Visualizing Variable Distributions

Reading

Sections 1.6.3, 1.7.1, 1.7.4, 1.7.5

Practice Problems

1.9.7 (Page 71): 1.65, 1.66

Notes

For every variable we talk about the variable’s distribution, which means a description of what values the variable takes, and how frequently it takes those values. Variables are visualized differently depending on their type.

Visualizing Categorical Variables

Frequency Table: A table showing each possible value, along with its frequency i.e. the count of its occurencies. One can also include relative frequencies.
Pie Chart: A circular shape is divided in parts proportional to the relative frequency of each value.

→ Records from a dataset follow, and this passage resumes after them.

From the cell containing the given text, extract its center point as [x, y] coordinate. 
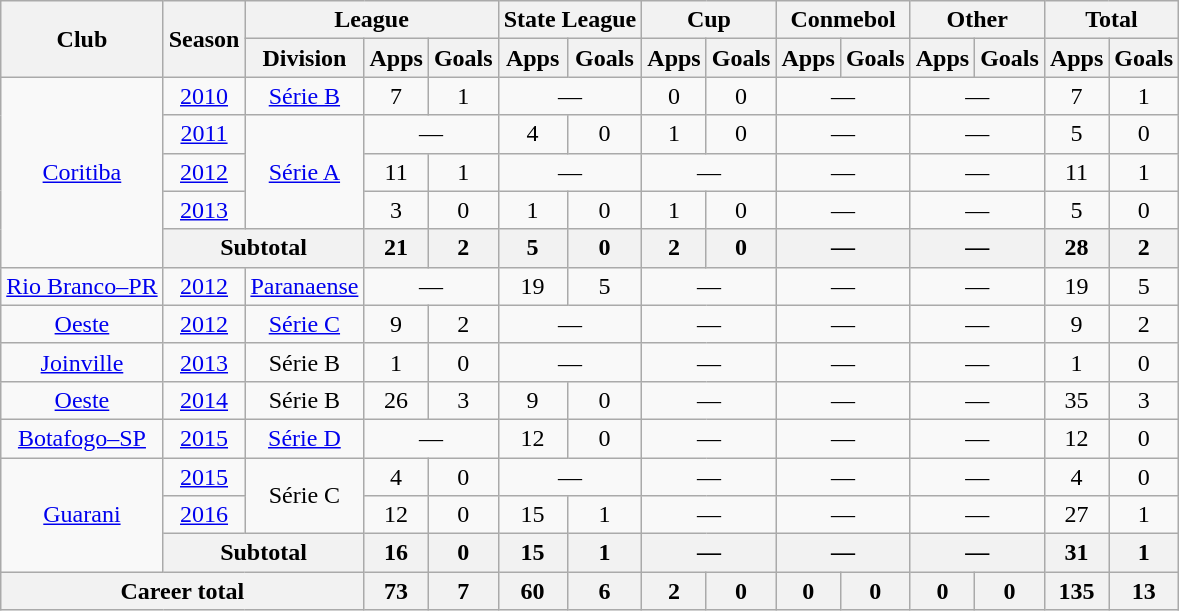
League [372, 20]
21 [396, 248]
35 [1076, 400]
State League [570, 20]
Joinville [82, 362]
Other [977, 20]
Season [204, 39]
135 [1076, 591]
Guarani [82, 515]
Club [82, 39]
31 [1076, 553]
Division [304, 58]
2014 [204, 400]
Coritiba [82, 172]
Rio Branco–PR [82, 286]
28 [1076, 248]
Série D [304, 438]
60 [532, 591]
73 [396, 591]
13 [1144, 591]
2011 [204, 134]
2016 [204, 515]
Cup [709, 20]
Total [1111, 20]
26 [396, 400]
Série A [304, 172]
Conmebol [843, 20]
Botafogo–SP [82, 438]
Career total [182, 591]
Paranaense [304, 286]
6 [604, 591]
16 [396, 553]
27 [1076, 515]
2010 [204, 96]
Detect which cell encompasses the target text, then output its (X, Y) center coordinate. 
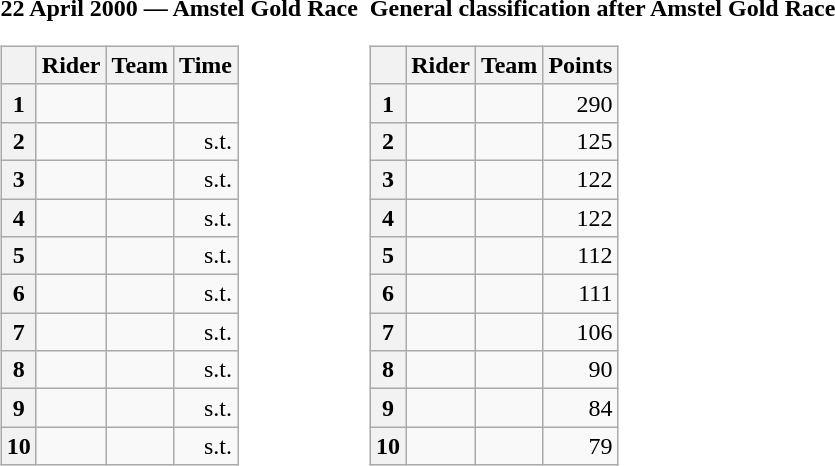
79 (580, 446)
112 (580, 256)
Time (206, 65)
Points (580, 65)
84 (580, 408)
111 (580, 294)
125 (580, 141)
290 (580, 103)
106 (580, 332)
90 (580, 370)
Search for the cell housing the specified text and yield its [x, y] center coordinate. 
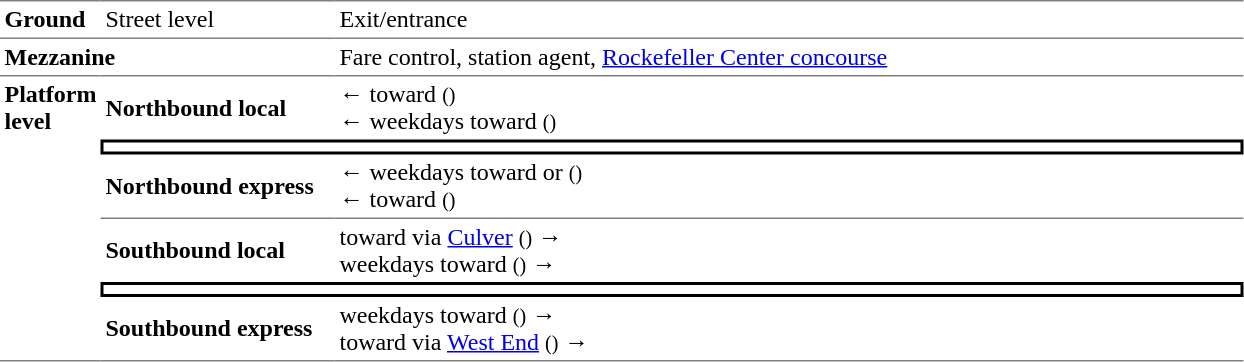
weekdays toward () → toward via West End () → [790, 329]
Northbound express [218, 186]
Southbound local [218, 250]
Fare control, station agent, Rockefeller Center concourse [790, 57]
Southbound express [218, 329]
Exit/entrance [790, 19]
Northbound local [218, 107]
Mezzanine [168, 57]
Street level [218, 19]
Platformlevel [50, 218]
toward via Culver () → weekdays toward () → [790, 250]
← weekdays toward or ()← toward () [790, 186]
Ground [50, 19]
← toward ()← weekdays toward () [790, 107]
From the cell containing the given text, extract its center point as (X, Y) coordinate. 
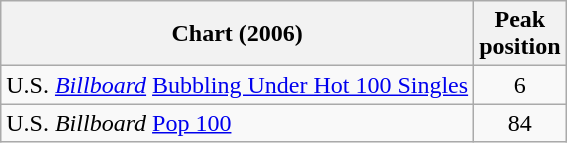
6 (520, 85)
84 (520, 123)
Chart (2006) (238, 34)
U.S. Billboard Bubbling Under Hot 100 Singles (238, 85)
U.S. Billboard Pop 100 (238, 123)
Peakposition (520, 34)
Capture the cell that displays the provided text and extract its (X, Y) central coordinate. 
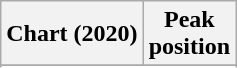
Peakposition (189, 34)
Chart (2020) (72, 34)
Output the (X, Y) coordinate of the center of the cell containing the given text.  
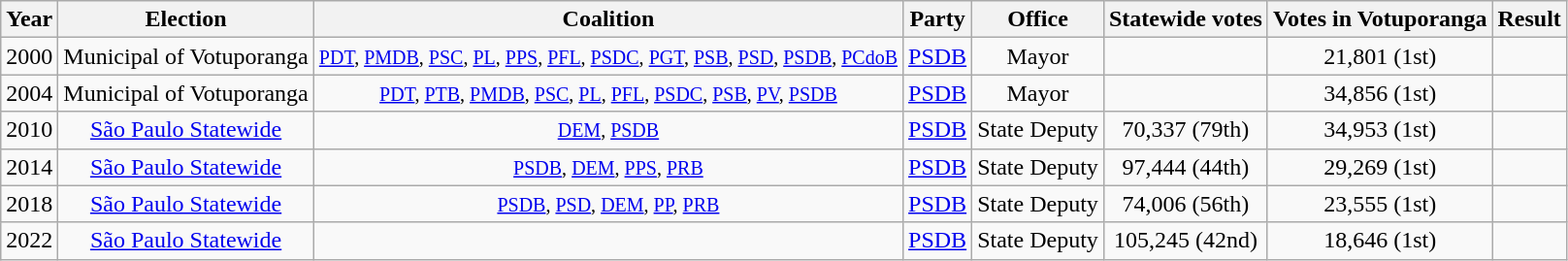
2014 (29, 167)
105,245 (42nd) (1186, 241)
PSDB, PSD, DEM, PP, PRB (607, 204)
Votes in Votuporanga (1380, 19)
2004 (29, 93)
2000 (29, 56)
74,006 (56th) (1186, 204)
70,337 (79th) (1186, 130)
Result (1529, 19)
Coalition (607, 19)
23,555 (1st) (1380, 204)
18,646 (1st) (1380, 241)
2018 (29, 204)
2022 (29, 241)
34,953 (1st) (1380, 130)
21,801 (1st) (1380, 56)
PSDB, DEM, PPS, PRB (607, 167)
29,269 (1st) (1380, 167)
2010 (29, 130)
34,856 (1st) (1380, 93)
Office (1038, 19)
PDT, PMDB, PSC, PL, PPS, PFL, PSDC, PGT, PSB, PSD, PSDB, PCdoB (607, 56)
Year (29, 19)
Election (186, 19)
PDT, PTB, PMDB, PSC, PL, PFL, PSDC, PSB, PV, PSDB (607, 93)
DEM, PSDB (607, 130)
Statewide votes (1186, 19)
Party (937, 19)
97,444 (44th) (1186, 167)
Detect which cell encompasses the target text, then output its (x, y) center coordinate. 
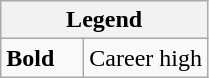
Bold (42, 58)
Career high (146, 58)
Legend (104, 20)
Provide the [x, y] coordinate of the cell's center where the given text is located.  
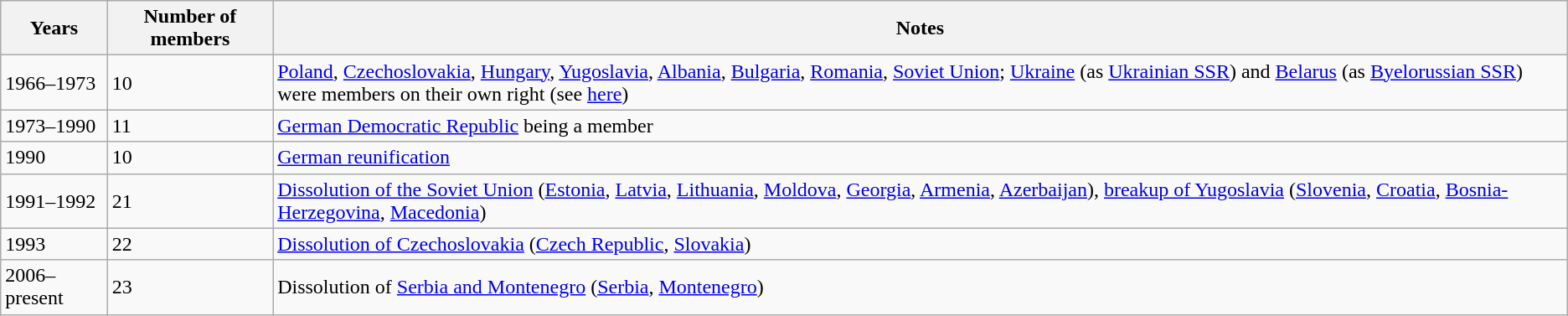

Good for showing relation of each part to total.
Bar Chart: A rectangular bar for each value, whose height is proportional to the frequency. Good for comparing frequencies of values to each other.
Pareto Chart: A bar chart where the values have been ordered from most frequent to least frequent.

Graph types for one categorical variable

General Health	Frequency	Rel. frequency
poor	677	3.385%
fair	2019	10.095%
good	5675	28.375%
very good	6972	34.860%
excellent	4657	23.285%

Activity: Looking at these graphs and the table, decide for each of the following statements which graph best exemplifies it (makes it easier to notice):

Approximately 1 in 4 people answered “good” for their health level.
More people answered “good” than those that answered “excellent”.
The difference in count between “fair” and “poor” is about the same as that between “good” and “very good”.
There are around 3 times more people who said “good” than those who said “fair”.
About 10% of the population answered “poor”.
About 1 in 3 people answered “very good”.

Visualizing Scalar Variables

Visualizing scalar variables is more challenging. There are too many individual values to consider and just presenting each value is not all that helpful. For instance telling someone exactly how many respondents have a height of 62 inches, exactly how many are at 63 inches and so on is overwhelming and not really helpful in terms of establishing trends. We need ways to organize the information into more digestible nuggets.

Here are some of the standard tools for visualizing quantitative information.

Summaries: Numerical summaries can give us some limited but easy-to-work-with information. Frequency tables turn out to be too unwieldy in this case. We will see a number of these summaries, including the mean, median, standard deviation, and others.
Histogram: Values are broken into equally spaced intervals. Draw one bar per interval whose height is proportional to the frequency of values in that range.
Stem-Leaf Plot: Useful for certain types of values. Use first 1-2 digits for “stem”, then add one value via its “leaf” on the correct stem row.
Box-plot: Visual representation of the “five number summary” that we will talk about later.
Density plot: A continuous line that describes the data a bit like a histogram, only more precisely. We will not be using them in this course, but they are out there and are useful.

Graph types for one quantitative variable

We often consider the values of a quantitative variable separately for each category defined by a categorical variable, and in this case variants of the above graphs can help.

Graph types for a quantitative variable broken down by a categorical variable

When visualizing scalar variables, there is some terminology we use and patterns we look for:

Mode

A mode refers to a distinct section of the data that “stands out” as a spike in the graph. It need not be a single value, more of a tendency for values to concentrate around that point. A graph with a single mode is called unimodal, one with two modes is called bimodal. When multiple modes are present, they become the main characteristic of the dataset.

Tail

A term referring to the two ends of the data. A long tail indicates that the data on that side is spread out and “goes on for a while”.

Skewness

A skewed left distribution is one where the left tail is longer. This represents a concentration of data (higher bars) to the right.

A skewed right distribution is one where the right tail is longer. This represents a concentration of data (higher bars) to the left.

A symmetric distribution has both tails be about the same. If you look in the middle of a symmetric distribution, then the two sides around the middle should be (close to) mirror images of each other.

Outliers

Any values that seem to deviate from the overall pattern are called outliers. Some times these are simply values that are too far from the rest. But some times they can be outliers for other reasons.

Look for reasons

Whenever you consider a feature, always look for an explanation for it. Is there good reason why the distribution is skewed right? What are those outliers, do they make sense?

Example: County Data

The following graph contains one data-point for each county in the US. The value is the percent of female population in that county. Discuss the pattern of the distribution, and provide possible explanations.

Female population proportion in county

What is the overall pattern? Does that make sense?
Do the average/typical values make sense?
Are there deviations from the pattern? What might explain them?
What further questions might we want to ask? What would we need to do in order to get answers?

The following is a graph of the percent of african american population in the state. Answer the same questions.

African-American population proportion in county

What is the overall pattern? Does that make sense?
Do the average/typical values make sense?
Are there deviations from the pattern? What might explain them?
Why does this graph differ from the previous?
What further questions might we want to ask? What would we need to do in order to get answers?